> DOCUMENT TEXT:
------------
Printer Friendly

Editorial: Errors of the Third Kind.

Just like tidal unveilings of flotsam, science discovers "anew" errors of the third kind, Schlaiffer's term for the misuse and misinterpretation of statistical procedures besides the Type I and II errors (Schlaiffer, 1959, in Bakan, 1966). In this issue, Jessica Utts and Patrizio Tressoldi mention the alarm cries of a "credibility revolution" or the "replicability crisis," to which could be added the bugaboo of "questionable research practices" (QRP). Have scientists become more insightful recently about the problems of mindless applications of statistical and research procedures? No, they are just reiterating ideas that have been around for more than a half century As I mentioned in a previous Editorial (Cardena, 2017), paraphrasing the famous quotation by Jorge Santayana (1905), science is condemned to repeat what it cannot remember.
------------
> RECORDS SHOWN:
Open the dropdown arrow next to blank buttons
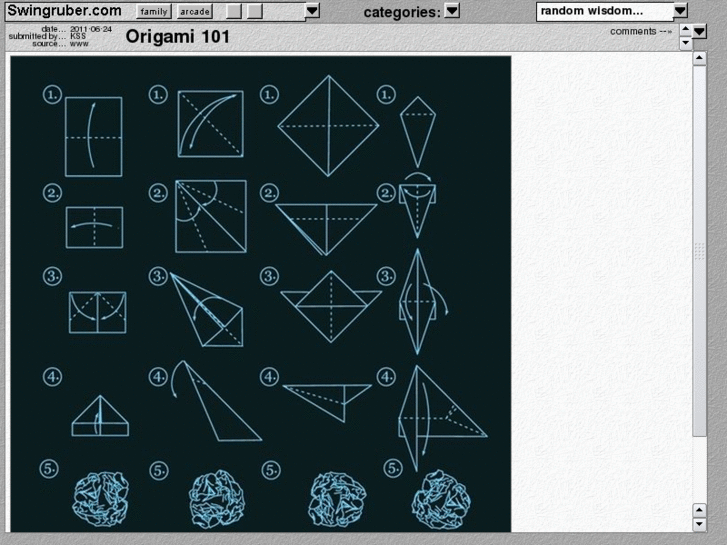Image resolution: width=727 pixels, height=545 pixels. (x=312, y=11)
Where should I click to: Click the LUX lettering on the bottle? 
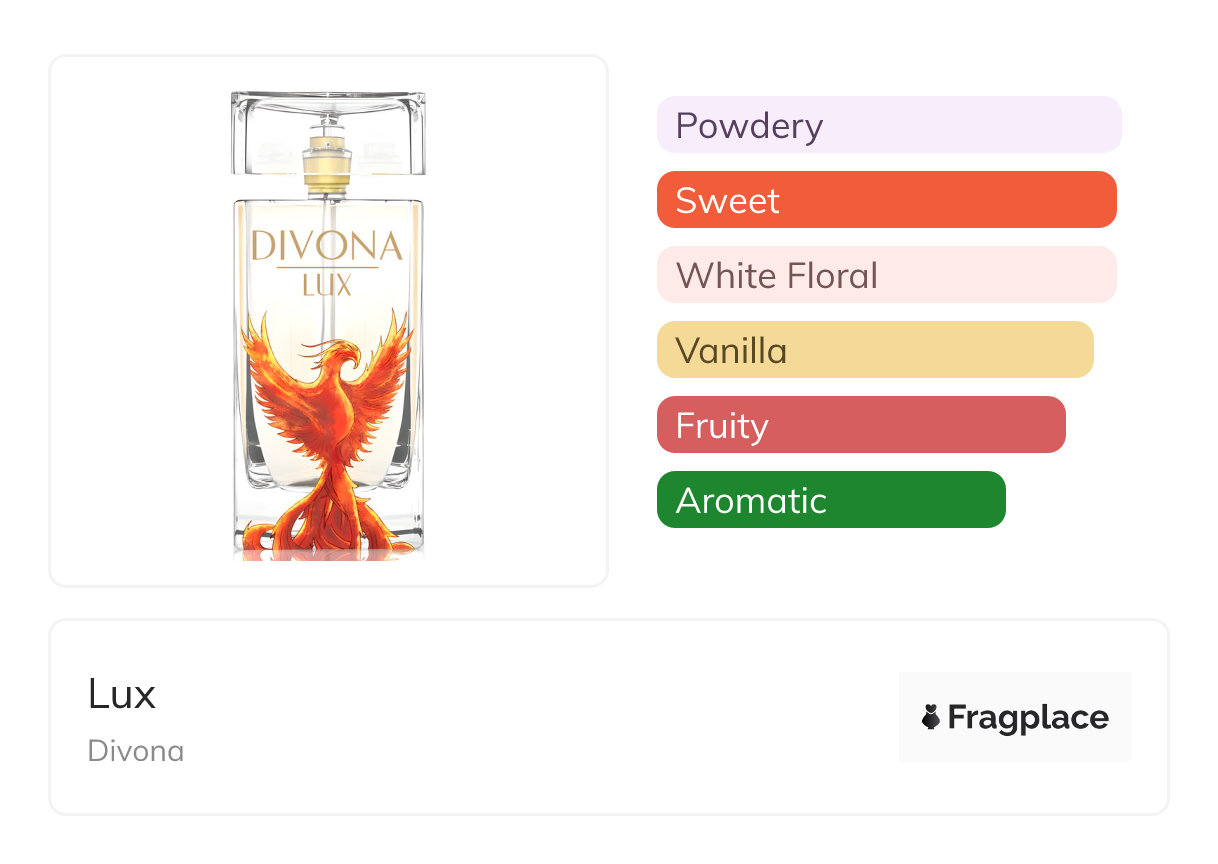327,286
------------
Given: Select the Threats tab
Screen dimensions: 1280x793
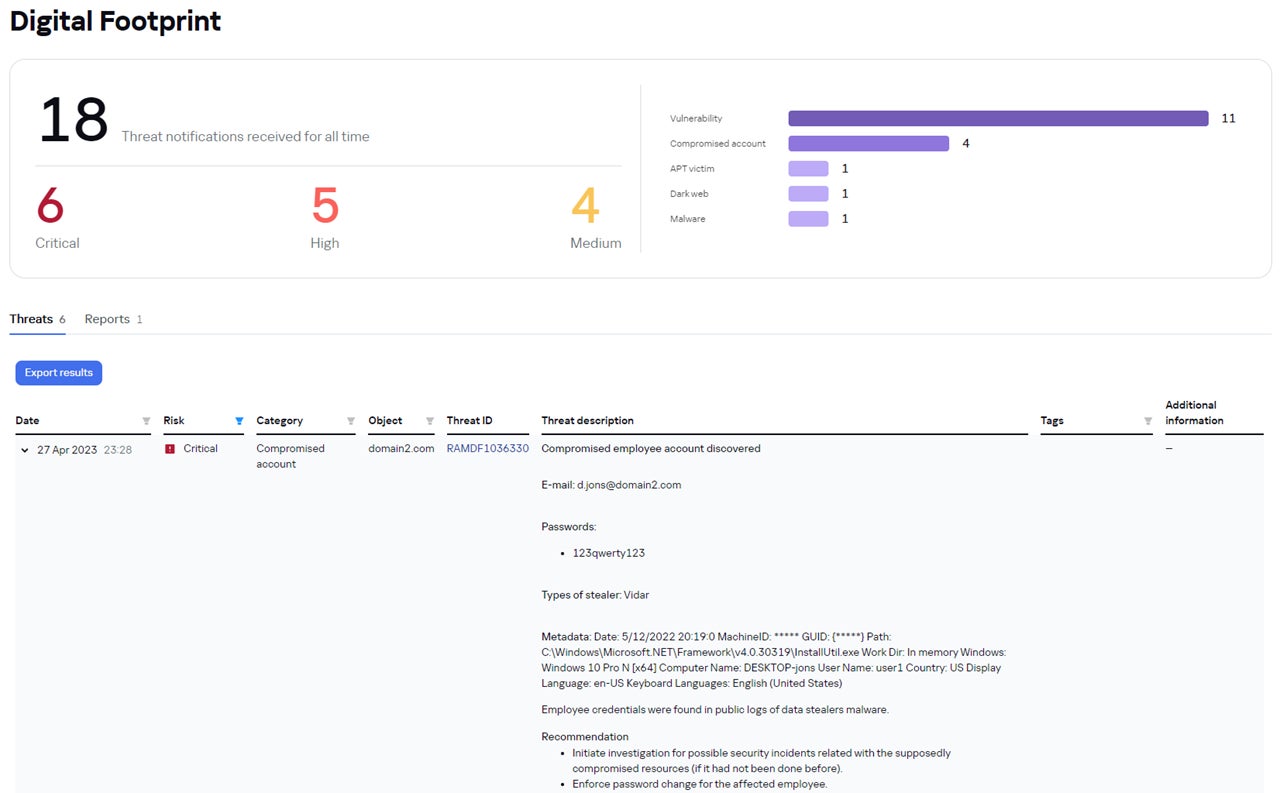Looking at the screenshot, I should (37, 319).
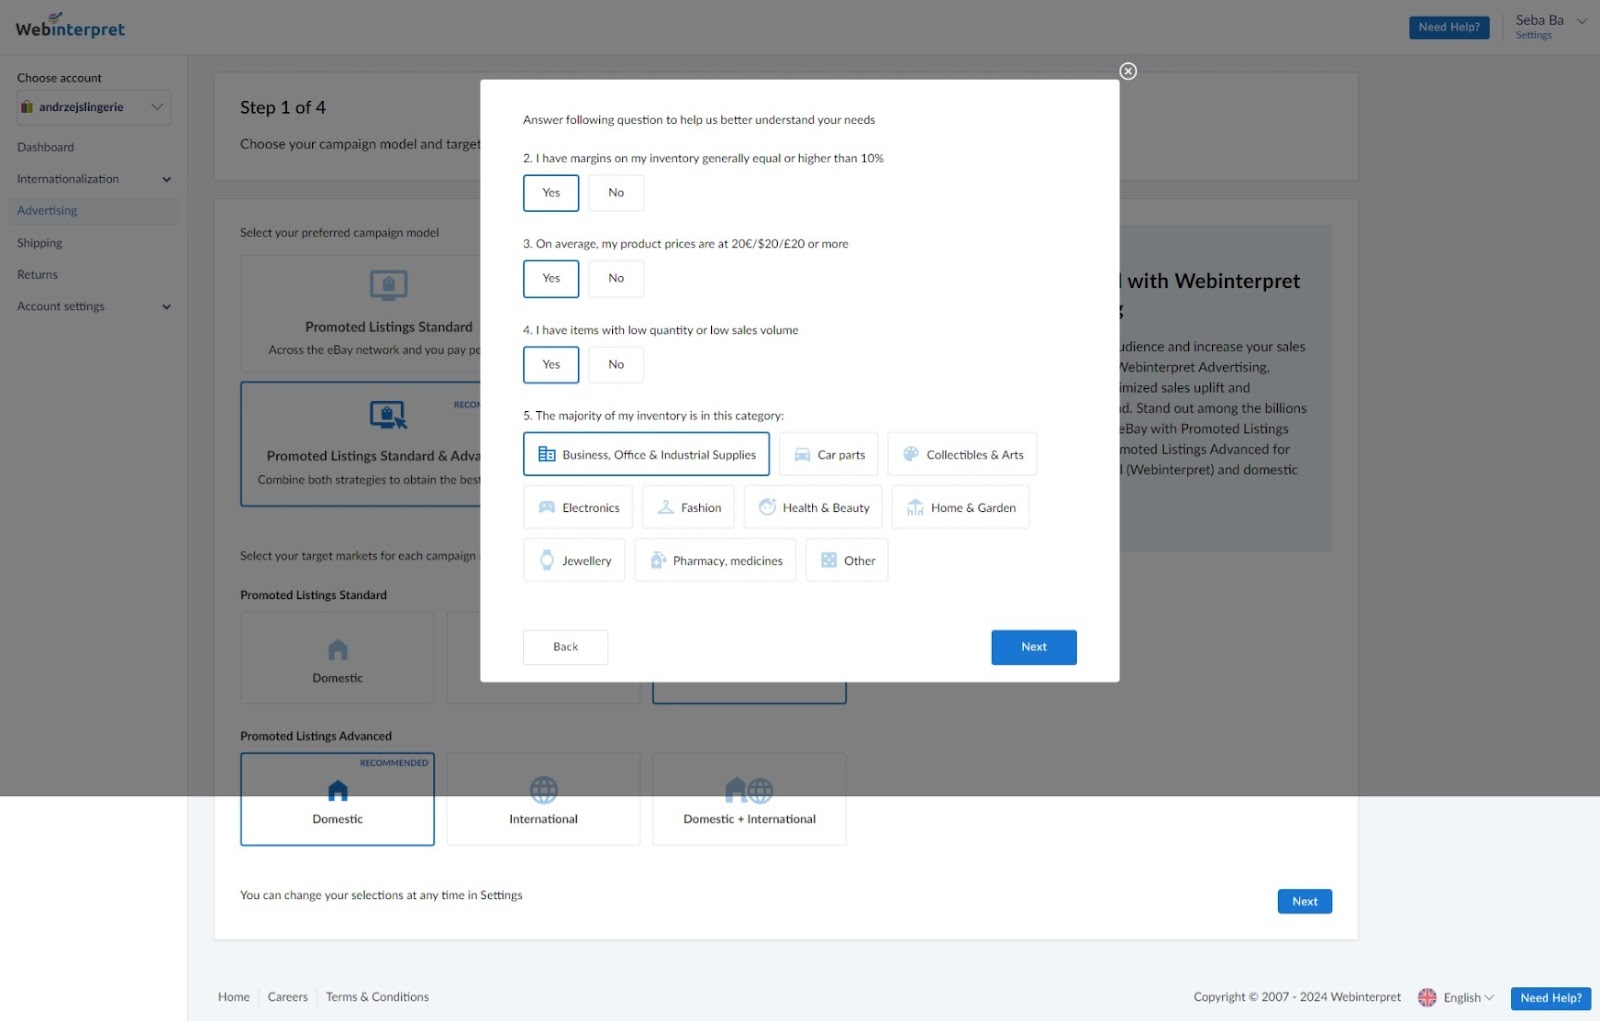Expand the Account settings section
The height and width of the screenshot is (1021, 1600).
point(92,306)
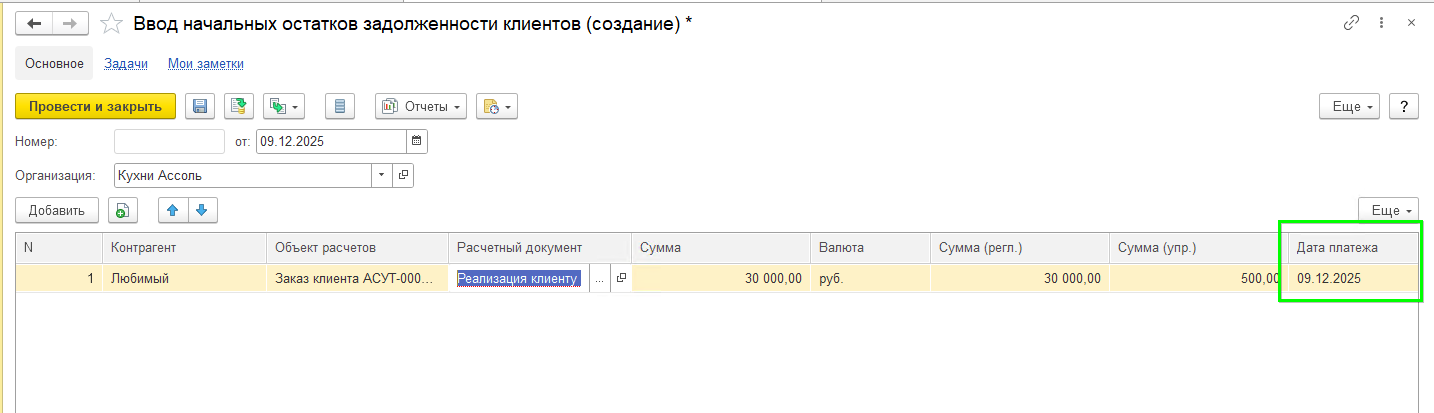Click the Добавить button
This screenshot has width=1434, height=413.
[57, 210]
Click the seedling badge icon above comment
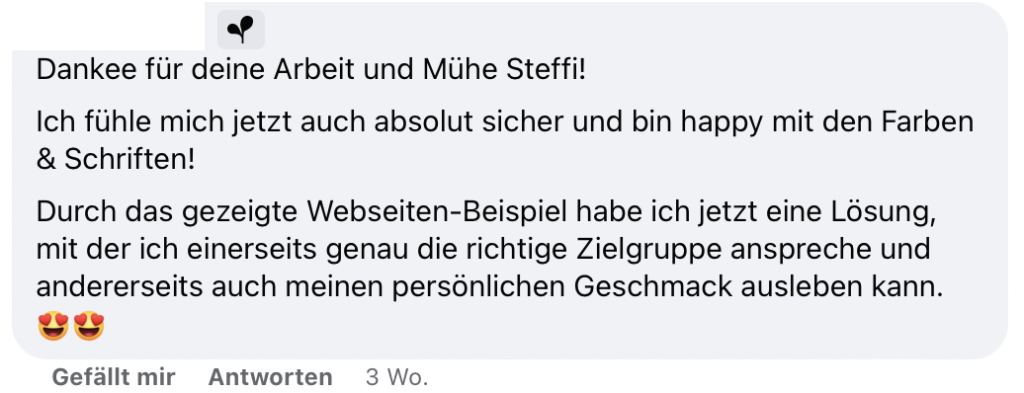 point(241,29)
------------
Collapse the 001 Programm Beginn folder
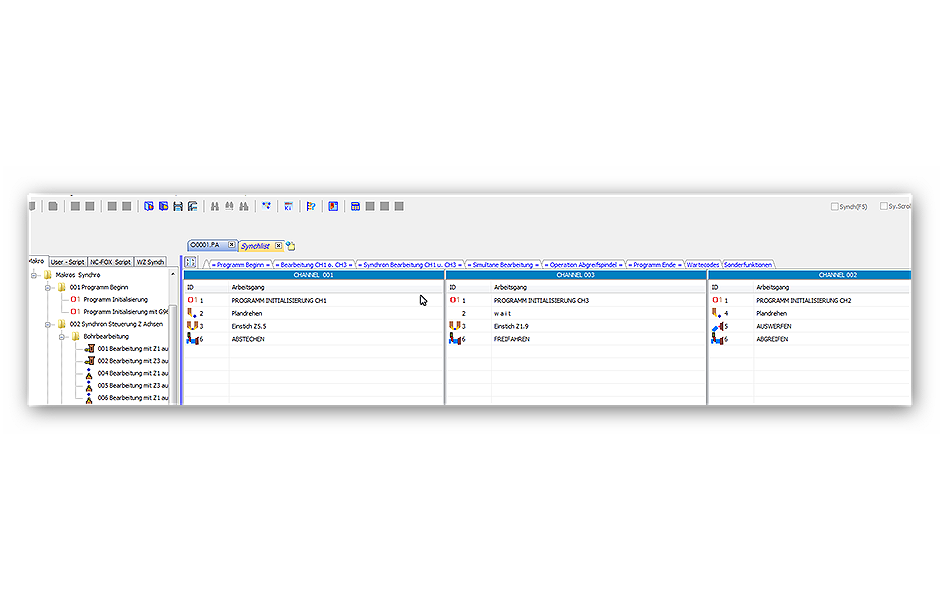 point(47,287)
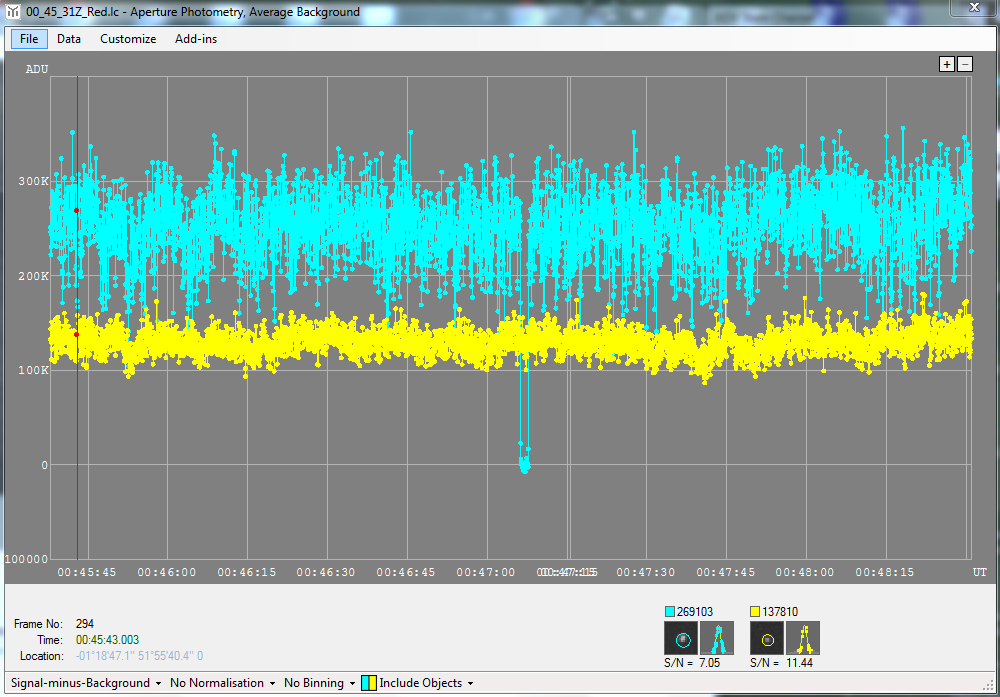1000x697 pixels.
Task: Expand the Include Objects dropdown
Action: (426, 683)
------------
> EXERCISE GOAL: Name every person mentioned in the editorial on errors of the third kind. The listing comes from a separate source and isn't connected to the editorial.

> EXERCISE RESPONSE: Schlaiffer, Bakan, Jessica Utts, Patrizio Tressoldi, Cardena, Jorge Santayana